Vu la procédure suivante :
Procédure contentieuse antérieure :
Mme A... B... veuve C... a demandé au tribunal administratif de Nice de condamner, in solidum, la métropole Nice Côte d'Azur et la commune de Nice à lui verser une somme de 36 320 euros, assortie des intérêts, en réparation des préjudices qu'elle estime avoir subis du fait d'un glissement de talus et de mettre à la charge de la métropole Nice Côte d'Azur et de la commune de Nice une somme de 2 000 euros en application de l'article L. 761-1 du code de justice administrative.
Par un jugement n° 1905287 du 21 juin 2022, le tribunal administratif de Nice a condamné la métropole Nice Côte d'Azur à verser à Mme B... veuve C... la somme de 36 320 euros majorée des intérêts au taux légal à compter du 6 novembre 2019, a mis à la charge de la métropole une somme de 1 500 euros en application de l'article L. 761-1 du code de justice administrative, et a rejeté le surplus des conclusions des parties.
Procédure devant la Cour :
Par une requête, enregistrée le 19 août 2022, la métropole Nice Côte d'Azur, représentée par Me Capia de la SELARL Lestrade-Capia, demande à la Cour :
1°) d'annuler ce jugement du tribunal administratif de Nice du 21 juin 2022 ;
2°) de rejeter la demande de Mme B... veuve C... ;
3°) de mettre à la charge de Mme B... veuve C... la somme de 5 000 euros en application de l'article L. 761-1 du code de justice administrative.
L'établissement public soutient que :
- sa responsabilité sans faute ne pouvait être engagée, le talus en cause, qui est une propriété privée, ne pouvant être considéré ni comme un accessoire à l'ouvrage public que constitue la voie publique métropolitaine, ni comme une dépendance du domaine public routier ;
- elle ne pouvait être engagée du fait de la situation de force majeure liée aux phénomènes pluvieux exceptionnels, et de la faute commise par le propriétaire voisin ;
- l'intimée ne démontre pas l'absence d'indemnisation par une compagnie d'assurances.
Par un mémoire en défense enregistré le 28 octobre 2022, Mme B..., représentée par Me Magaud de la SCP Assus-Juttner, conclut au rejet de la requête, à la majoration des intérêts de retard produits par la condamnation prononcée par le tribunal, et à ce que soient mis à la charge de l'appelante la somme de 3 000 euros en application de l'article L. 761-1 du code de justice administrative, en faisant valoir que les moyens d'appel ne sont pas fondés.

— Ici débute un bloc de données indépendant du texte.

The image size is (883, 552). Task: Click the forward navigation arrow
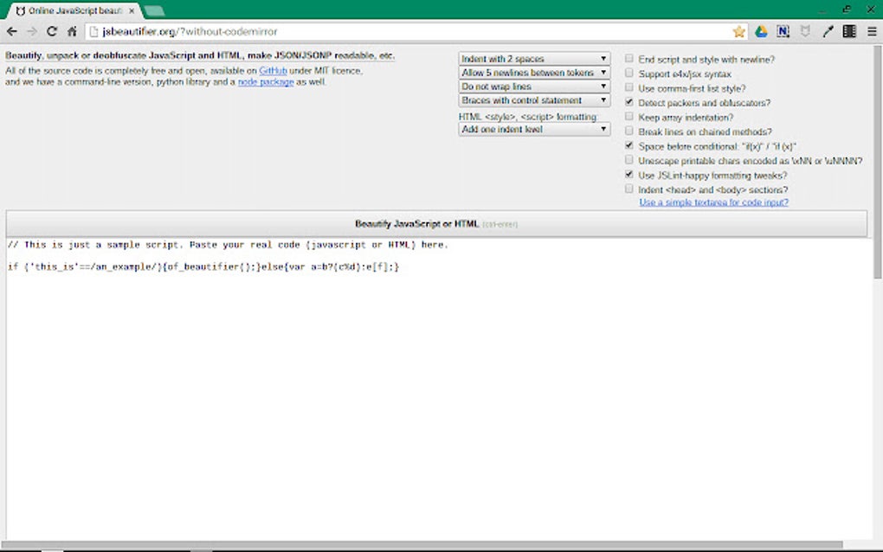pyautogui.click(x=33, y=30)
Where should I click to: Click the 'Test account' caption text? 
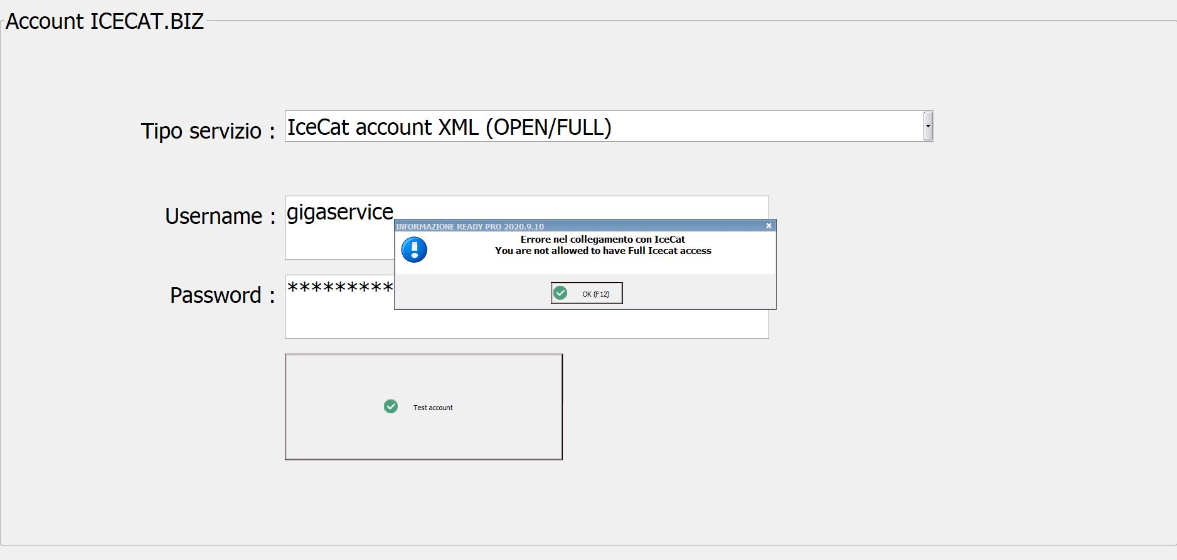[433, 408]
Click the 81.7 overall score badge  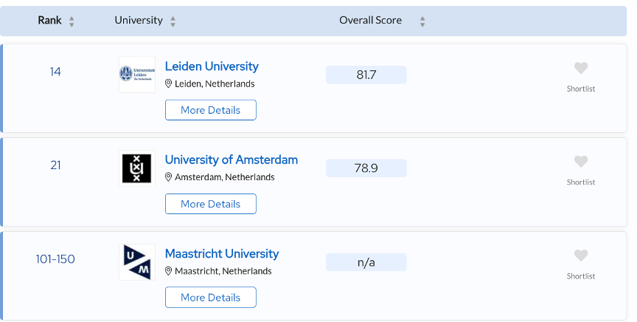tap(366, 75)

Par une ordonnance du 18 janvier 2023, la clôture de l'instruction a été fixée au 8 février 2023, à 12 heures.
Vu les autres pièces du dossier.
Vu :
- le code de la voirie routière ;
- le code général des collectivités territoriales ;
- le code de justice administrative.
Les parties ont été régulièrement averties du jour de l'audience.
Ont été entendus au cours de l'audience publique :
- le rapport de M. Revert,
- les conclusions de Mme Balaresque, rapporteure publique,
- et les observations de Me de Craecker, substituant Me Capia, représentant la métropole Nice Côte d'Azur.
Considérant ce qui suit :
1. Mme B... est propriétaire d'une villa, sise au 48 route de la Sirole à Aspremont (06790), sur une parcelle qui a subi des dégâts à la suite du glissement du talus situé en contrebas de la propriété voisine, survenu en mars 2013, après le déracinement et l'effondrement sur la voie publique, le 16 novembre 2010 en raison de fortes pluies, du pin qui y était planté. Par un jugement du 21 juin 2022, dont la métropole Nice Côte d'Azur relève appel, le tribunal administratif de Nice l'a condamnée à verser à Mme B... veuve C... la somme de 36 320 euros majorée des intérêts au taux légal à compter du 6 novembre 2019, en réparation des préjudices subis du fait de ce glissement de terrain.
Sur les conclusions d'appel principal :
En ce qui concerne le cadre juridique applicable :
2. Le maître d'ouvrage est responsable, même en l'absence de faute, des dommages que les ouvrages publics dont il a la garde peuvent causer aux tiers tant en raison de leur existence que de leur fonctionnement. Il ne peut dégager sa responsabilité que s'il établit que ces dommages résultent de la faute de la victime ou d'un cas de force majeure, sans pouvoir utilement invoquer le fait du tiers. Ces tiers à l'ouvrage public ne sont pas tenus de démontrer le caractère grave et spécial du préjudice qu'ils subissent lorsque le dommage présente un caractère accidentel. Dans le cas d'un dommage causé à un immeuble, la fragilité ou la vulnérabilité de celui-ci ne peuvent être prises en compte pour atténuer la responsabilité du maître de l'ouvrage, sauf lorsqu'elles sont elles-mêmes imputables à une faute de la victime. En dehors de cette hypothèse, de tels éléments ne peuvent être retenus que pour évaluer le montant du préjudice indemnisable.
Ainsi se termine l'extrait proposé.